Stock Markets May 6, 2026 07:55 AM

Oil shares slump as Brent slips under $100 after U.S. pauses Strait of Hormuz operation

President announces temporary halt to 'Project Freedom' amid talks with Iran; crude prices and energy stocks fall sharply

By Hana Yamamoto BP SHEL OXY

Oil prices fell steeply and energy stocks dropped worldwide after U.S. President Donald Trump said he would suspend a U.S. military action called "Project Freedom" aimed at reopening the Strait of Hormuz while talks with Iranian representatives continue. Brent crude fell below $100 a barrel and U.S. and European oil companies recorded notable losses ahead of the U.S. open.

Oil shares slump as Brent slips under $100 after U.S. pauses Strait of Hormuz operation
BP SHEL OXY

Key Points

  • President Trump said he would pause "Project Freedom" while negotiations with Iranian representatives continue, citing "great progress" toward a "complete and final agreement."
  • Brent crude fell more than 10% to around $97.97 per barrel and West Texas Intermediate dropped over 11% to $90.35, pushing energy stocks lower across Europe and the U.S.
  • European majors and U.S. producers posted sizeable declines: BP, Shell and TotalEnergies fell sharply in London; Occidental, Marathon, ConocoPhillips, Chevron and ExxonMobil were down in U.S. premarket trading.

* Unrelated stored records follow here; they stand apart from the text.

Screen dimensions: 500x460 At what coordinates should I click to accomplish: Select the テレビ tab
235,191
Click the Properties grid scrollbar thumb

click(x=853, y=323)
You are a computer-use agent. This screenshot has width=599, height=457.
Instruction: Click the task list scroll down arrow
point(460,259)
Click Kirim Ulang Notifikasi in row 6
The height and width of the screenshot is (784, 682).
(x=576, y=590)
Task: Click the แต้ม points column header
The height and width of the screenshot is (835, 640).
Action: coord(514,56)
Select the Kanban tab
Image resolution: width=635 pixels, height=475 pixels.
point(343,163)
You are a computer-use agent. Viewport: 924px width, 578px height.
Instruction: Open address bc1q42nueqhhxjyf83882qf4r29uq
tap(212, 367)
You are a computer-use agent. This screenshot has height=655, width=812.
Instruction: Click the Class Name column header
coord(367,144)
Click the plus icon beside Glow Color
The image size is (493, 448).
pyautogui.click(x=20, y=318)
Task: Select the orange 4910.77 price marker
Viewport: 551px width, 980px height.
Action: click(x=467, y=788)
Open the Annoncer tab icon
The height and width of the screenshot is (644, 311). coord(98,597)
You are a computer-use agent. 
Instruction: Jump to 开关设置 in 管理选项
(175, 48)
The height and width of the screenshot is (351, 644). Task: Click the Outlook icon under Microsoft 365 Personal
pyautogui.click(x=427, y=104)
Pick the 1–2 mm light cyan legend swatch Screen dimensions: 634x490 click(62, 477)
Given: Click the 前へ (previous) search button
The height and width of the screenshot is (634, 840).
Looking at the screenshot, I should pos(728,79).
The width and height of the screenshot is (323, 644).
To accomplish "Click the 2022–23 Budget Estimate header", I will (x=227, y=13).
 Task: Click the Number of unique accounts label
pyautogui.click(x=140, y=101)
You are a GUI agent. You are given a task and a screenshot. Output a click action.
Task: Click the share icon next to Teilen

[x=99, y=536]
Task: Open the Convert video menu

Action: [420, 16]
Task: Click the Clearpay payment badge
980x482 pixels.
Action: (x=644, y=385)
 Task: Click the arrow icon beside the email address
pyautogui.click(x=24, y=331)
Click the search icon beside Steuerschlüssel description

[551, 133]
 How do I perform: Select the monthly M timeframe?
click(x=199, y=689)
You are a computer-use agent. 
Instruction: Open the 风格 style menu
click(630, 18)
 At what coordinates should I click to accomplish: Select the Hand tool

Oil markets and energy equities slid on Wednesday after President Donald Trump announced a pause to the U.S. military operation known as "Project Freedom," which had been intended to reopen the Strait of Hormuz. The president said the suspension would be brief while negotiators see whether discussions with Iranian representatives can reach a conclusion.

Trump framed the decision as reflecting "great progress" toward a "complete and final agreement," and said the pause would last a "short period" while officials determine whether those negotiations can be finalized. The move followed prior disruptions related to the Strait of Hormuz earlier in April, when Iran reopened the waterway before closing it again after the U.S. announced it would not lift its blockade of Iranian ports.

Crude reacted sharply to the news. Brent futures dropped more than 10% to about $97.97 per barrel, slipping below the psychologically important $100 threshold. U.S. West Texas Intermediate declined over 11% to $90.35 per barrel. The price moves came alongside broad weakness in energy equities across European and U.S. markets.

In London, major European oil companies saw steep declines. BP fell more than 5% to 542.2p, Shell declined 4.5% to 3,165.5p, and TotalEnergies dropped 5.4% to 375.07. Across the Atlantic, U.S. energy names were set lower in premarket trading: Occidental Petroleum led the pack with a premarket decline of 7.6%, Marathon Petroleum fell 6.3%, ConocoPhillips was off 5.4%, Chevron declined 5.1%, and ExxonMobil slid 4.9%.

Market participants reacted to the prospect that tensions in the Gulf could ease if negotiations with Tehran advance. That prospect supported broader market gains elsewhere even as energy benchmarks and energy stocks retraced recent strength.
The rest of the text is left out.